*Exercise:* Scan the records below and copy every line that contains the string "Mason".

*Data for analysis:*
=====
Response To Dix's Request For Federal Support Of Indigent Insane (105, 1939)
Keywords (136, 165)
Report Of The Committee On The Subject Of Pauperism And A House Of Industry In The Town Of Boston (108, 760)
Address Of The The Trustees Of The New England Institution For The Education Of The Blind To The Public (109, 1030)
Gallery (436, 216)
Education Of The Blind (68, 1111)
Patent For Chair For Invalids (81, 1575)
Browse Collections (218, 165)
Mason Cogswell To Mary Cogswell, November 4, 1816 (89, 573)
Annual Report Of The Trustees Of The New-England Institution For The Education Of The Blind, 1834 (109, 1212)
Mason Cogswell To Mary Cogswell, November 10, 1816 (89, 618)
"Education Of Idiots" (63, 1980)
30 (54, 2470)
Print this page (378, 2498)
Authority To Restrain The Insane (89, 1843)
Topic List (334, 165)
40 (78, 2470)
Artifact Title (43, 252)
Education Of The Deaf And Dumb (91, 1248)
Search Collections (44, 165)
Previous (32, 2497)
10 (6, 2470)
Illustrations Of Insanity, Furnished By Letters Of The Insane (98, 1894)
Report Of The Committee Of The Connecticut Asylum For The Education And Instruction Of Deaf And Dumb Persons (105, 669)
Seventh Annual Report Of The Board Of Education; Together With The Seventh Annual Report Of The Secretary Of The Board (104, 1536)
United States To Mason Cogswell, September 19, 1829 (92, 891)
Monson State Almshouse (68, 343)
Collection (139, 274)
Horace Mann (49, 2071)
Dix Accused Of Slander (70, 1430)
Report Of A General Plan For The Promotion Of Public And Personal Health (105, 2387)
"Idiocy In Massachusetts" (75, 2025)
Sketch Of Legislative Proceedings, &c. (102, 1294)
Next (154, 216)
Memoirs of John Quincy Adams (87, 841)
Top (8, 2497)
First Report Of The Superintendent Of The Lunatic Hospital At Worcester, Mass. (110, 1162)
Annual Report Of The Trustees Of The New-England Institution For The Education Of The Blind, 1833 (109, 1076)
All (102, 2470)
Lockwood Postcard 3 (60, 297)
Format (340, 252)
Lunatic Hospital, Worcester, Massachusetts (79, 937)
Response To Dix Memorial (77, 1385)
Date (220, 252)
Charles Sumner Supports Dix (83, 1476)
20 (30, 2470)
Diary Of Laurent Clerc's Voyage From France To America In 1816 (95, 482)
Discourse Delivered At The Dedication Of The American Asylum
=====
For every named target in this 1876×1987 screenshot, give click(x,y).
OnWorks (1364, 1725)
=====
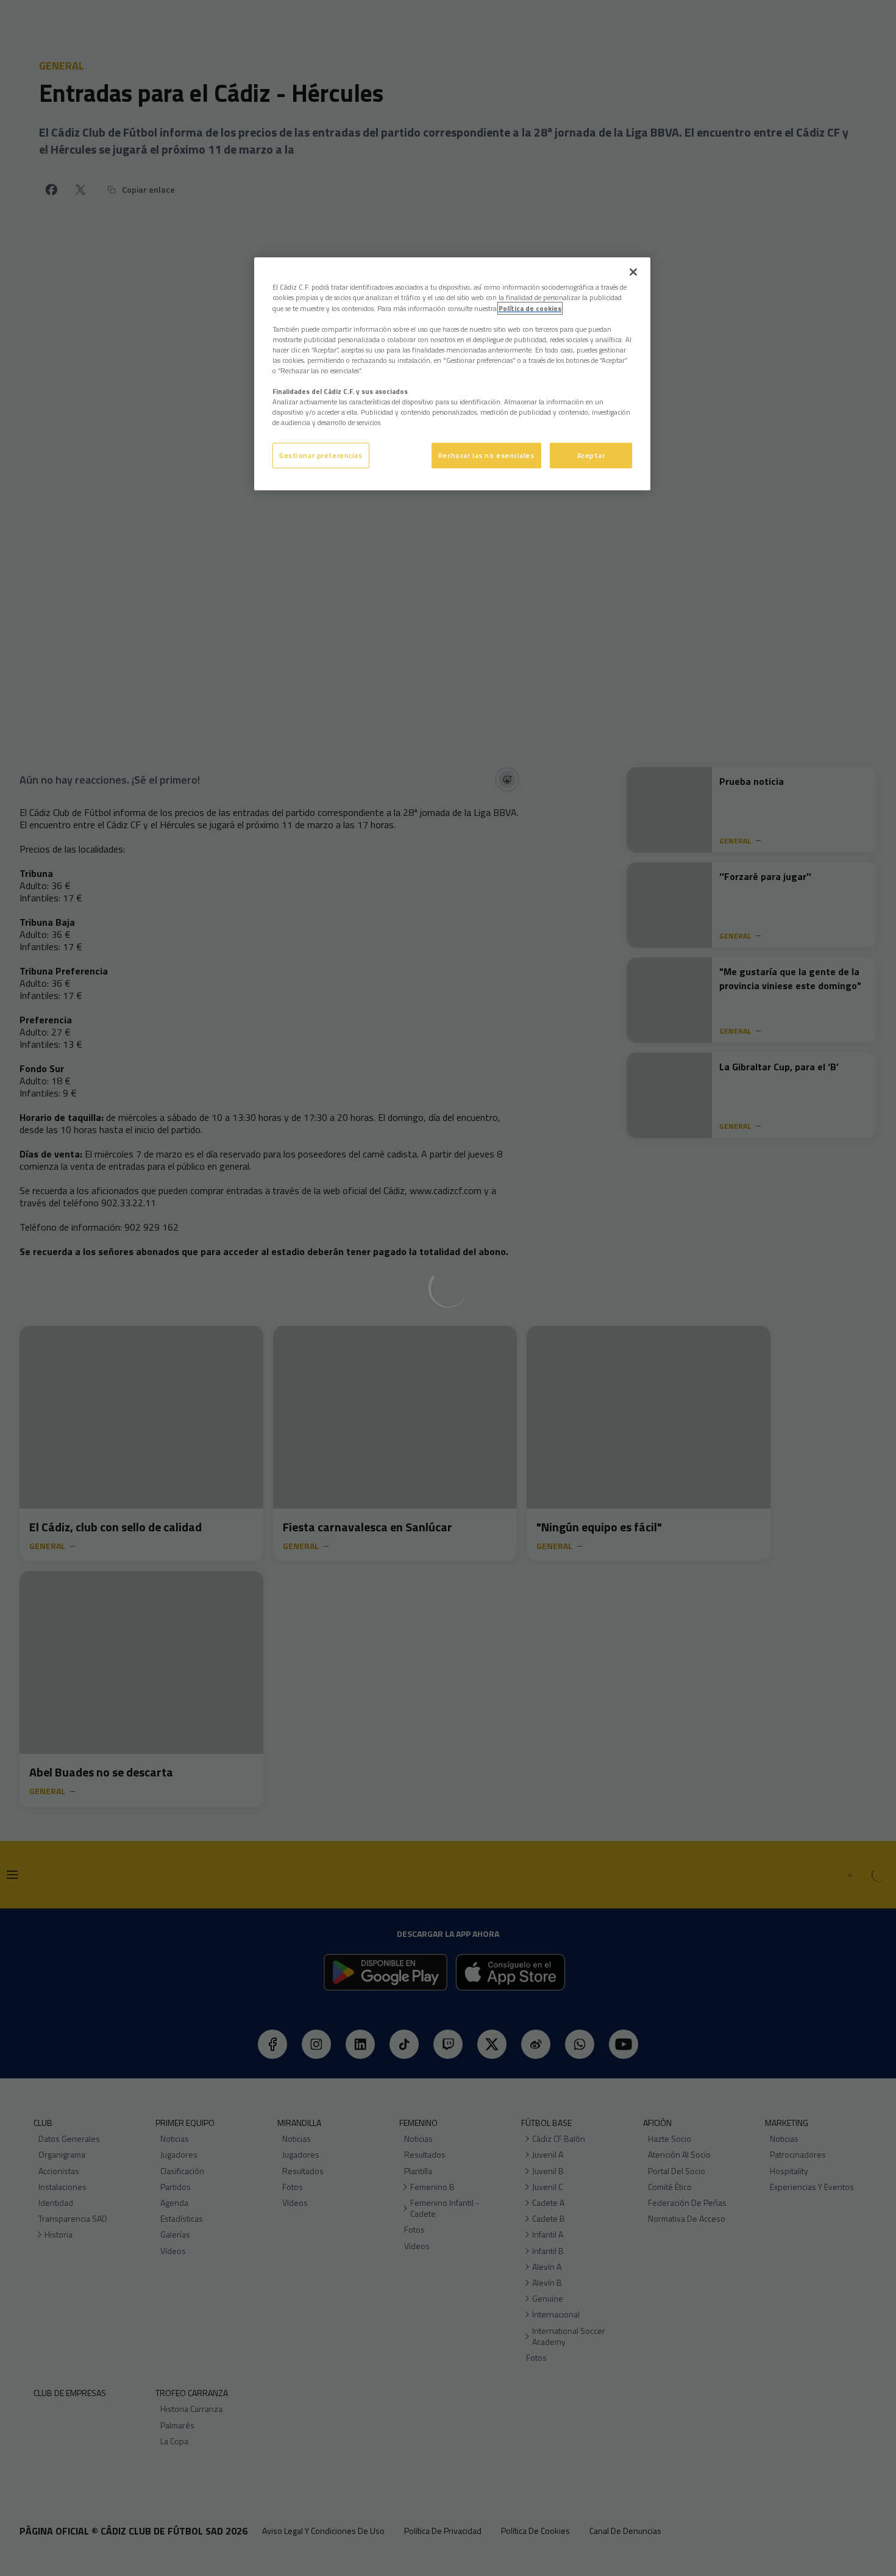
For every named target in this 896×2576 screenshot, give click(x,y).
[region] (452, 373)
=====
*Task answer:*
Mason Cogswell To Mary Cogswell, November 4, 1816 (89, 573)
Mason Cogswell To Mary Cogswell, November 10, 1816 (89, 618)
United States To Mason Cogswell, September 19, 1829 (92, 891)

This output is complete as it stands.